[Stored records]
★ ★ ★ ★ ★

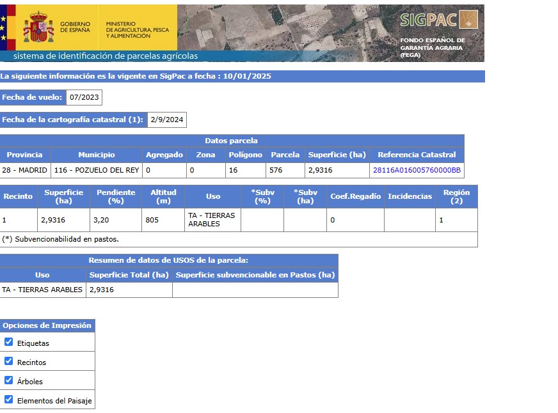Screen dimensions: 558x413
Task: Toggle the Recintos checkbox
Action: [x=9, y=361]
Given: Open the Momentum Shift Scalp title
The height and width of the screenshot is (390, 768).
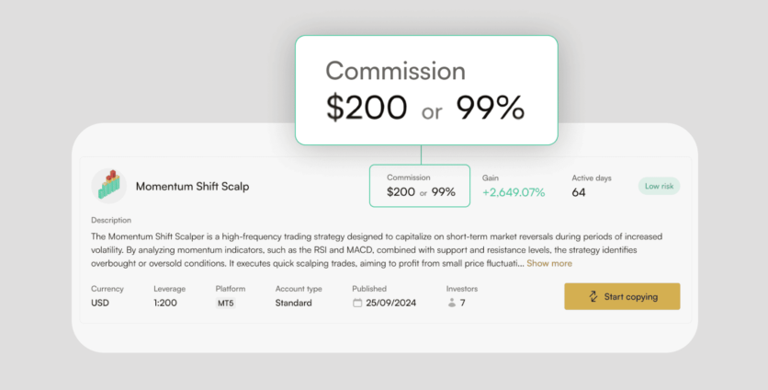Looking at the screenshot, I should (192, 186).
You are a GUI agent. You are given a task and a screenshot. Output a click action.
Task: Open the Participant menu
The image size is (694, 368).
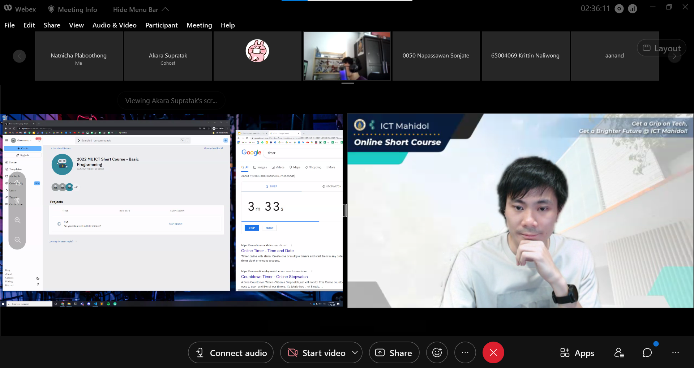click(x=161, y=25)
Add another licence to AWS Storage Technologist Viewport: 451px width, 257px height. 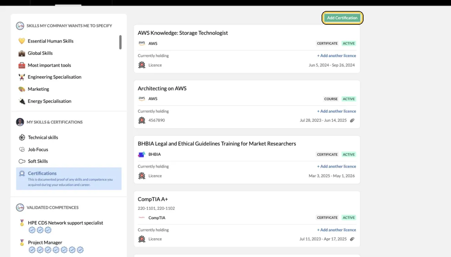(336, 56)
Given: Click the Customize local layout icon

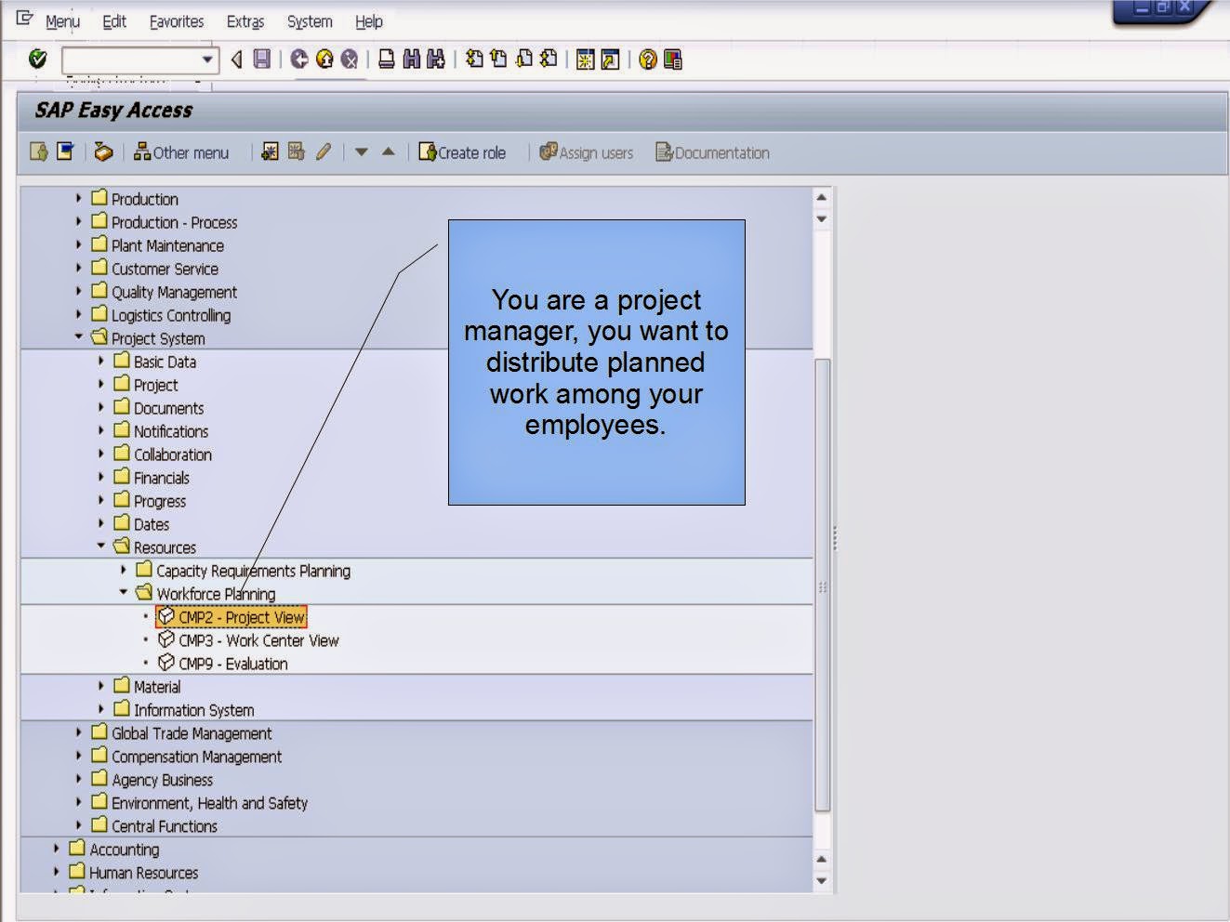Looking at the screenshot, I should tap(672, 59).
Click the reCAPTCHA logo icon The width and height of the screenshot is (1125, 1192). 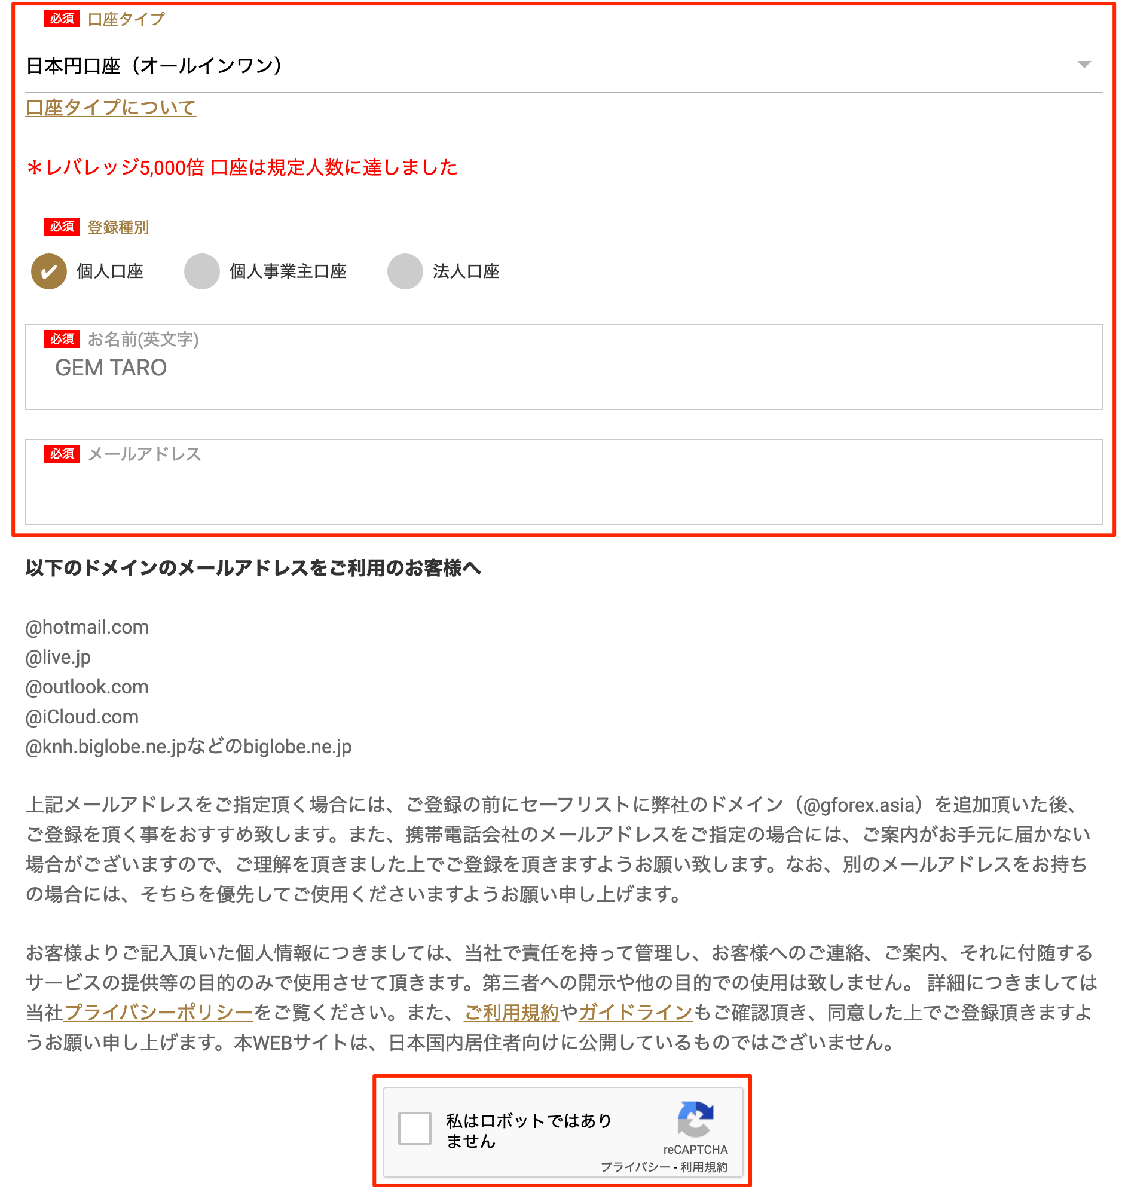696,1119
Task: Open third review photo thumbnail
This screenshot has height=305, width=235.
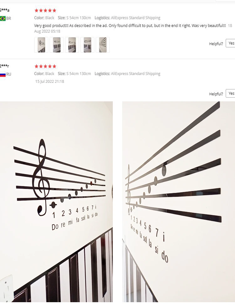Action: (72, 45)
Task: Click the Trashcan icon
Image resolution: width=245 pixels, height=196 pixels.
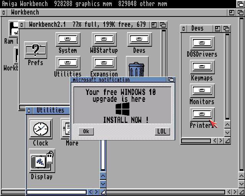Action: (x=136, y=69)
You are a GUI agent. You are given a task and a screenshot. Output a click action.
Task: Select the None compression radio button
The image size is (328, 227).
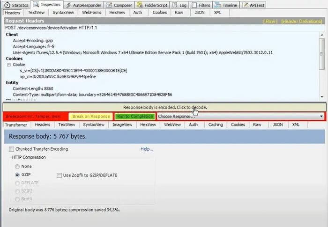[x=18, y=166]
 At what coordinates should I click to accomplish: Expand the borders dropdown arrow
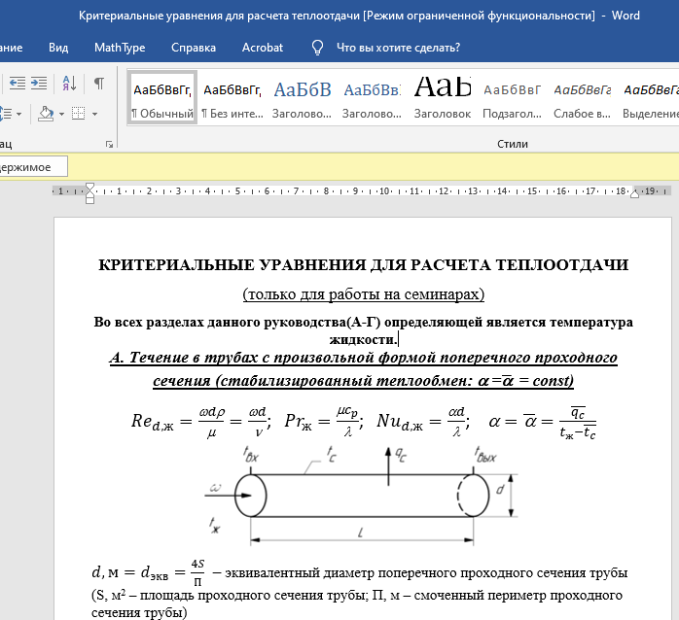click(x=94, y=115)
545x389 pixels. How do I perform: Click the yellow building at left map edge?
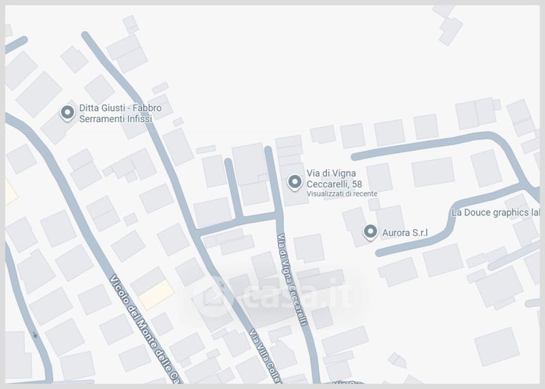[10, 192]

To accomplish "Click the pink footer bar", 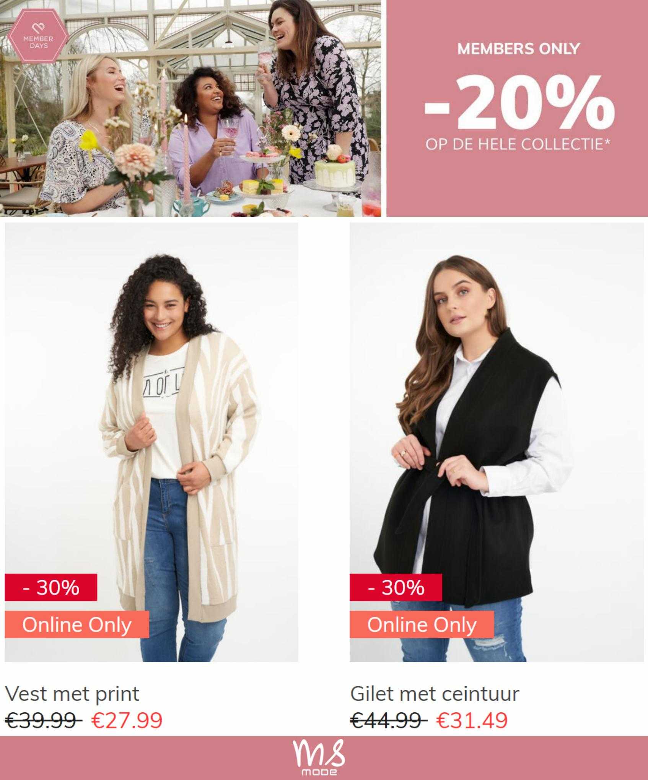I will (324, 758).
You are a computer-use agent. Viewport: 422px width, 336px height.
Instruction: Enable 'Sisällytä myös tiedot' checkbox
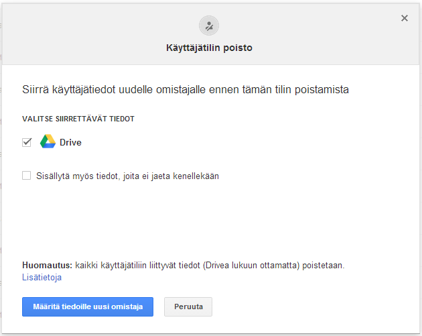(27, 176)
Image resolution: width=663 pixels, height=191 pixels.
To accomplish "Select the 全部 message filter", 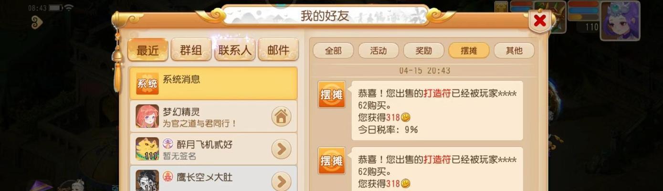I will (333, 50).
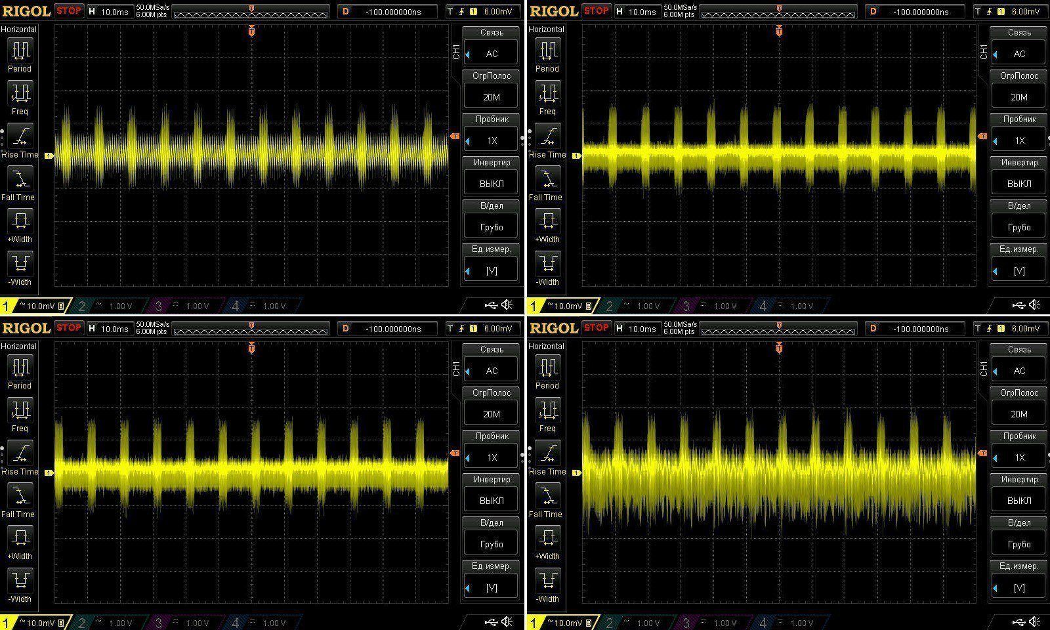This screenshot has height=630, width=1050.
Task: Toggle ОгрПолос 20M bandwidth limit in bottom-left scope
Action: point(492,413)
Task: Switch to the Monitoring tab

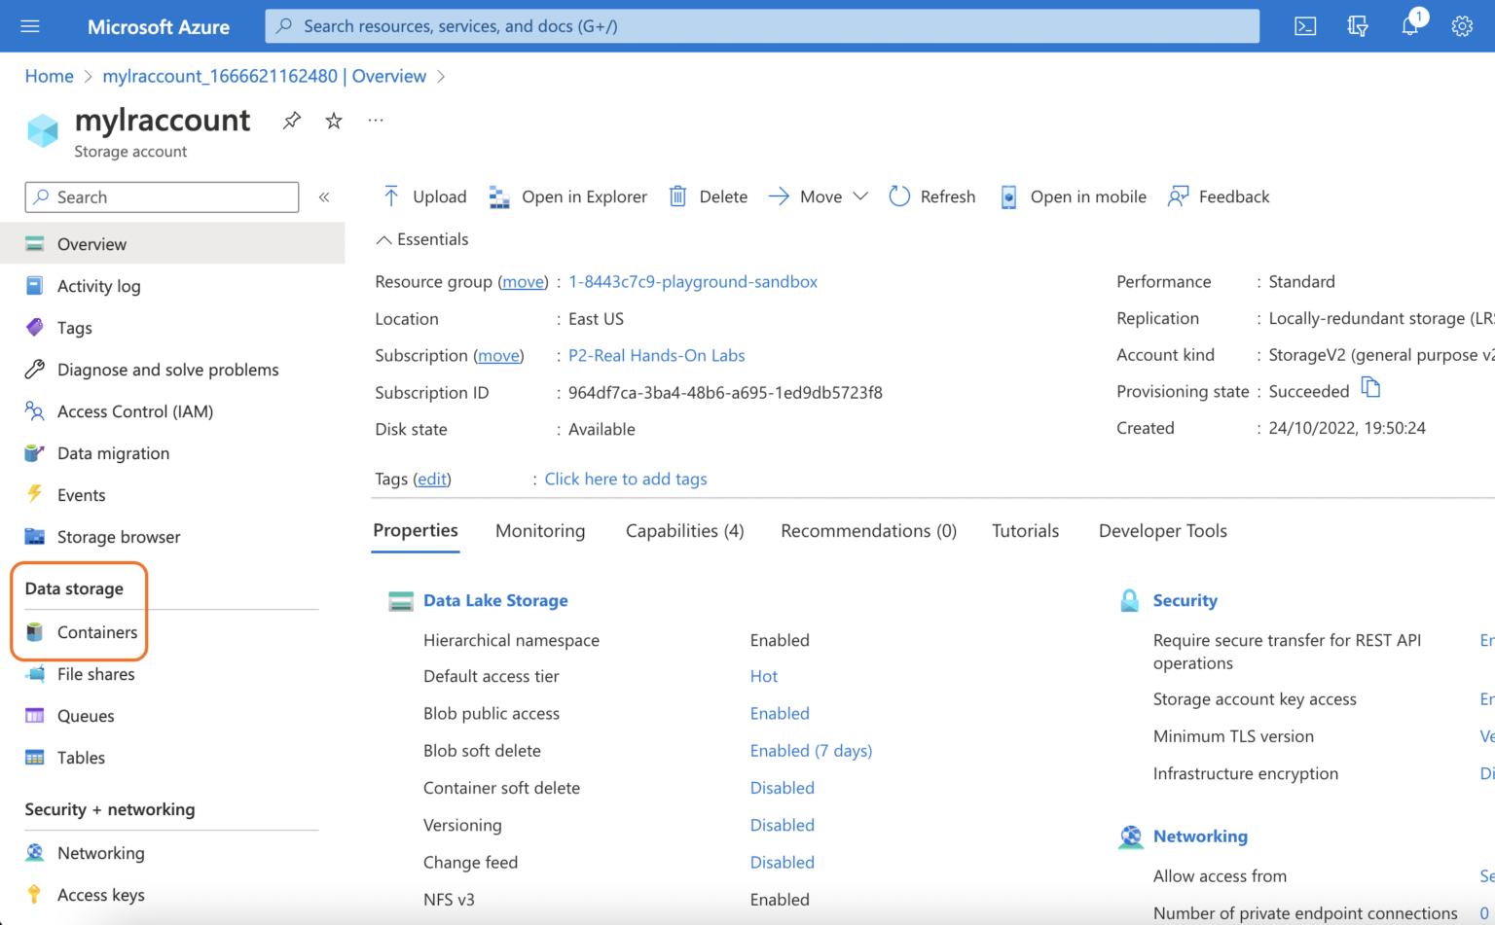Action: [x=540, y=531]
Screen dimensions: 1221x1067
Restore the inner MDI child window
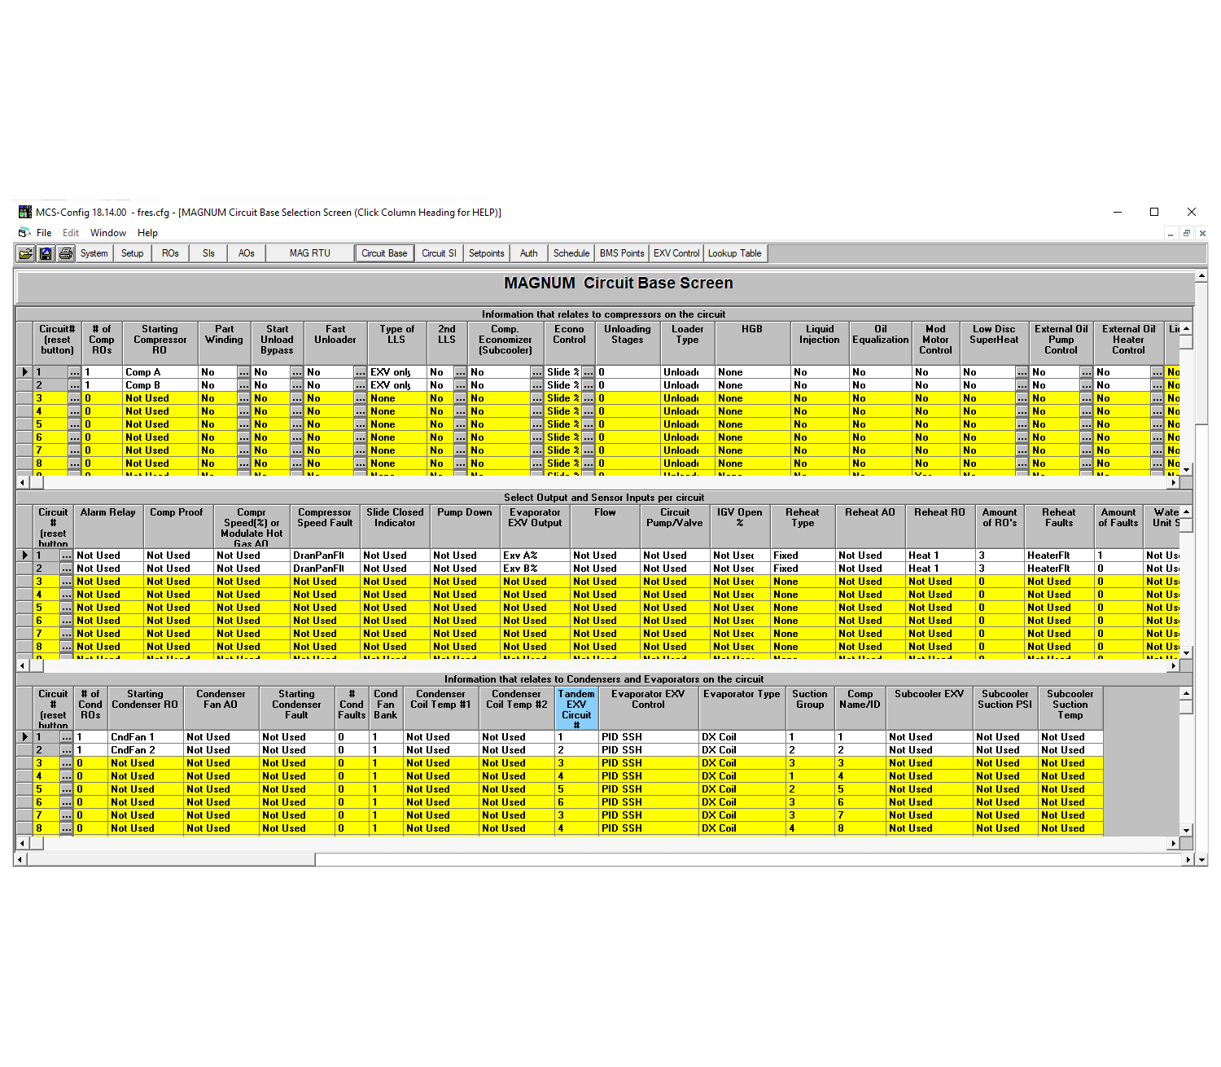[x=1186, y=234]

★ ★ ★ ★ ★

Task directions: Please copy exactly the lines from the one containing "Screen dimensions: 1221x1067" through the last line of the records above, both included, and leave out any pictures.

Completed exercise:
Screen dimensions: 1221x1067
Restore the inner MDI child window
[x=1186, y=234]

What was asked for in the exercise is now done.